Jersey's government has released more information on its plans for a no-deal Brexit.
Earlier this week, the UK government outlined its 'worst case scenario' for the UK's departure from the European Union in the Operation Yellowhammer document.
The UK Prime Minister Boris Johnson says that the UK will leave the EU on Thursday 31 October, with or without a deal.
Now, the government of Jersey has outlined how it will minimise potential disruption caused by a no-deal Brexit, including possible shortages of some foods and medical supplies.
- Food Security
The External Relations Minister says the biggest threat is still to food retailers, given the reliance on imports from the UK.
Any disruption to freight at Portsmouth would have a 'significant and swift impact' on the availability of many foods on islanders' shelves - particularly fresh foods, according to Senator Gorst.
That is because supermarkets and wholesalers may not have warehousing capacity to store additional supplies.
This is something the government are looking at: storage possibilities on the island where retailers can stock frozen foods and ambient products - tinned goods and shelf foods.
Islanders are being reassured however that civil servants across Jersey and Guernsey are working with Portsmouth International Port and Hampshire & Isle of Wight Local Resilience Forum to try and mitigate any issues that might come with disruptions at UK ports.

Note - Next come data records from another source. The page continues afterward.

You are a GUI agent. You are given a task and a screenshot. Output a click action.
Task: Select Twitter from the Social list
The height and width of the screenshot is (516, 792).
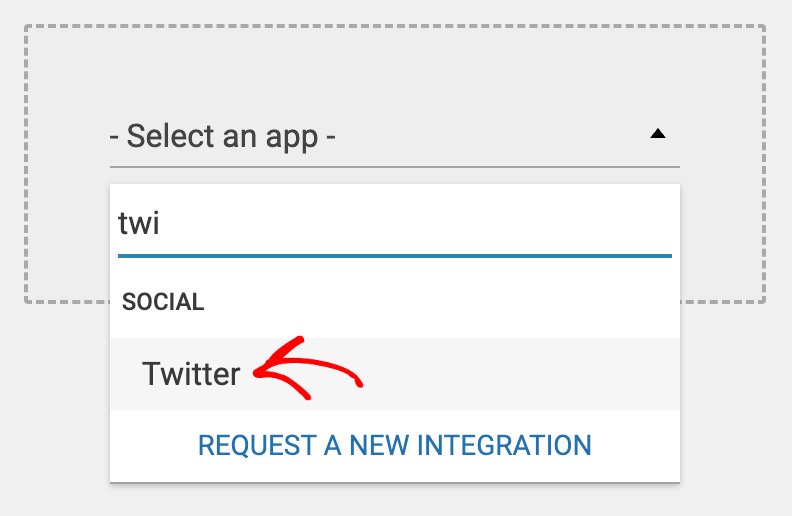click(191, 374)
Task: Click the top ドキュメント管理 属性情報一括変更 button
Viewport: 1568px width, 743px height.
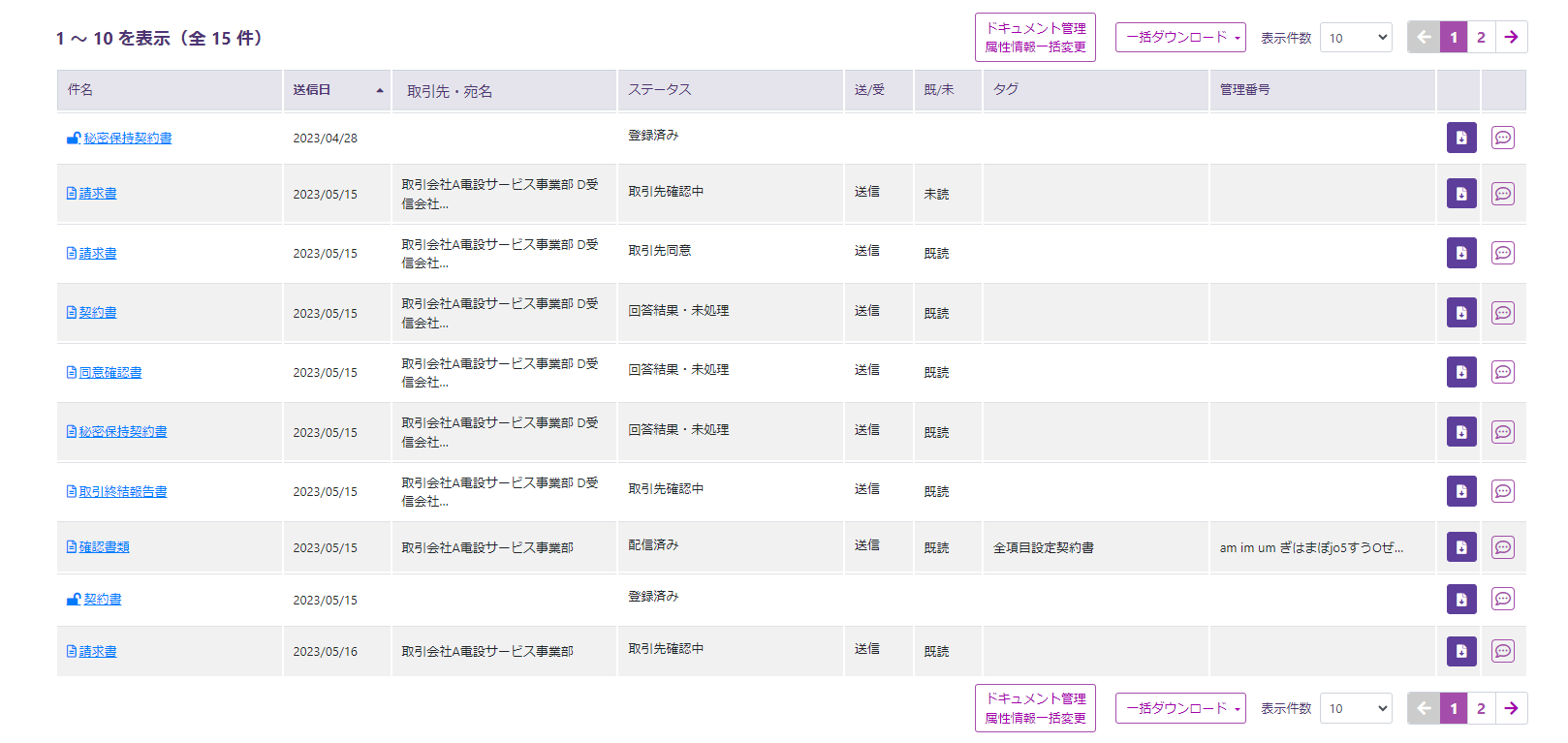Action: (x=1035, y=37)
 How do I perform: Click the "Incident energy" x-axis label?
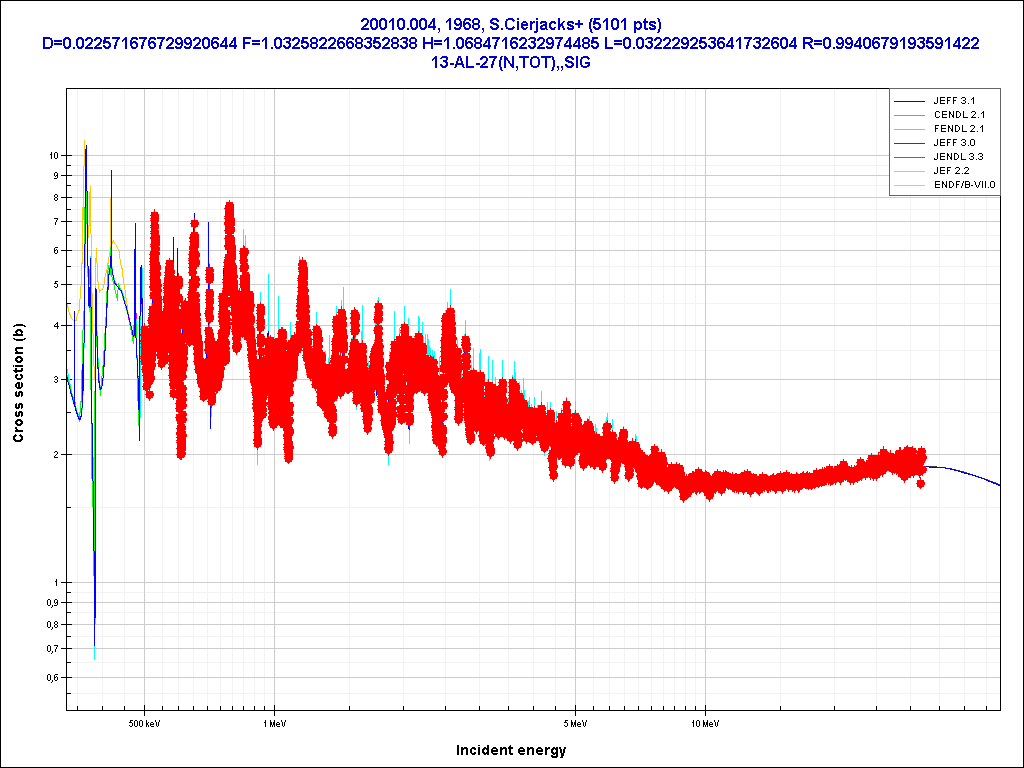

They are also liasing with the Chamber of Commerce and local retailers to minimise any potential risks.
- Vulnerable People
A cross-government working group has been set up to make sure people who are vulnerable can get the support they need, this includes those on low income and pensioners.
The government anticipate these groups will be particularly affected by issues around price inflation and food availability.
There is also a focus on the specific challenges that would face the care sector.
The group is working with third sector organisations and the parishes to share information on how to support vulnerable people if the UK leaves the EU with no deal.
There are warnings in the UK of 'significant implications' for the availability of medicines and medical equipment if there are hold-ups at the port as a result of a no-deal Brexit.
But shortages are not anticipated in Jersey as the Health and Community Services has developed 'additional stores' of essential supplies.
Additionally, Jersey's supply agreements with the UK Department for Health remain in place.
And in the event of disruption on the ferries, air freight contingencies will be put into action meaning that the supply of medicines should continue as normal.
Earlier in September, politicians voted in favour of Emergency Powers legislation which gives the States more power over the supply and distribution of medical supplies.
Although there is a warning for those travelling to the EU about medical treatment, as they may face charges.
In terms of fuel supply, Senator Gorst says that no disruption of fuel supplies is expected and that islanders should not build their own personal stores of fuel for safety reasons.
Stocks of chemicals for water have been built up over time as part of contingency plans.
The States are also confident they can keep the Energy from Waste plant and recycling operations working as normal.
- Security, Customs and Immigration
The government is warning of minimal risks of civil disobedience if there is a disruptive exit from the EU.
Police are also receiving regular updates on 'potential security and community tension issues' through partnership with UK forces.
If the UK leaves without a deal, goods moving between the EU and Jersey may face increased security and customs checks.
There are also warnings that holders of British and Jersey variant British passports may be subject to increased immigration checks at EU borders.
That could mean delays at French ports and longer queues.
However, commercial freight from the EU is unlikely to be delayed and EU citizens living and working in Jersey will be able to continue to do so as a result of the Jersey-EU Settlement Scheme (JEUSS).
- Trade and Industry
Jersey's government says that in a no-deal scenario, there may be 'prohibitive tariffs' for industries like agriculture and fisheries which depend on being able to export.
They will monitor the situation in the Bay of Granville where there is likely to be an increase in pressure on fishing in the area.
There are also efforts to extend the UK's WTO (World Trade Organization) membership to Jersey and the government is hopeful that this will be finalised soon.
Brexit is unlikely to have much impact on the island's finance sector, which provides the largest employment sector on the island.
Because Jersey is outside of the EU in terms of financial services, the island's interaction with its markets will not be directly affected.
There is not anticipated to be any disruption to the flow of data for cross-border financial services.
In a statement, the UK Department for Transport says it is investing money in areas with ports, e.g. Portsmouth, which provide key shipping links with the Channel Islands to reduce the risk of disruption.
In Guernsey, the States are confident they can also cope in the event of a no-deal outcome but further details of their contingency plans have not yet been released.